Qiu (AbbVie): How properties of an excipient may affect drug product performance and critical quality attributes (CQAs) depends highly on the function of the excipient in the formulation and the relationship between excipient quality and the drug product. For example, variability in the rate-controlling polymers for MR products can significantly influence drug-release performance and reproducibility, but dissolution performance of an immediate-release product containing soluble API is often capable of tolerating greater variability of an excipient used as processing aid or diluent. Impact of chemical properties (e.g., substitution, trace impurities) and physical properties (e.g., particle size, flowability) of an excipient on product CQAs may also differ depending on API, product design, and process. For instance, stability of a drug that is prone to hydrolysis could be sensitive to variability in pH and moisture content, but not variation in residual peroxides whereas the opposite can be true for a different drug that primarily undergoes oxidative degradation. Drug release of an extended release product may exhibit high variability between the rate-controlling polymer batches or suppliers even though variations of the apparent viscosity and/or substitutions of the polymer remain within specifications. This variability could be a result of variation in excipient properties that can affect drug-release performance but are not controlled by the specifications, such as polydispersity or homogeneity of the substitution. Excipient properties and its interplays with certain processes or unit operations can also impact processability or quality of the drug product. For example, variability in glass transition temperature of a polymer used to form ASD using a hot-melt extrusion process may affect reproducibility of the extrusion process and residual crystallinity. However, the spray-drying process would be more forgiving to this type of variability.  

PharmTech: What are some of the solutions for handling this variability?

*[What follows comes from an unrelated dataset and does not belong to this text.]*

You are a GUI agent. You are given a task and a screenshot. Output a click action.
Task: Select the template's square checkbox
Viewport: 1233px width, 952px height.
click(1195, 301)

Qiu (AbbVie): Not all excipients or all properties are critical to product quality and performance. Each drug product and associated manufacturing process is unique and influenced by individual excipients to a different extent. Therefore, a risk- and science-based approach is required to manage and address excipient variability. For many excipients, appropriate tests and specifications are in place to ensure consistent quality and reliable performance at an acceptable risk level associated with the general end-use applications. For excipient properties that are critical to critical quality attributes of drug products, especially more sophisticated products (e.g., MR and ASD) with higher level of risk and impact, a more in-depth understanding is required by closely linking excipient attributes to the intended function and by determining how excipient functionality can be controlled and whether additional product-specific specifications should be added based on formulation and process understanding. For example, understanding excipient’s critical role in a product or reactivity between the trace impurities with a specific API can help provide a solution tailored for a particularly sensitive API or formulation. To develop a robust formulation and/or process that is capable of tolerating excipient variability, pharma companies and excipient suppliers need to closely collaborate and exchange information. Pharma companies need to share details on the end-use application of the excipient, required functionality and attributes, and problems encountered or anticipated at the early stage of development. The excipient manufacturers need to share their knowledge and expertise to help evaluate excipient properties critical to the drug product by providing in-depth characterization and historical data and identifying raw material and manufacturing variables or changes that can potentially affect these properties and functionality. This type of cooperation can help develop an effective and practical approach to predict and control future batch-to-batch variability within acceptable ranges. In short, to control, reduce or minimize possible negative impact of excipient variability on products and processing, a collaborative effort among pharma companies, excipient suppliers, the US Pharmacopeial Convention, and regulators is essential.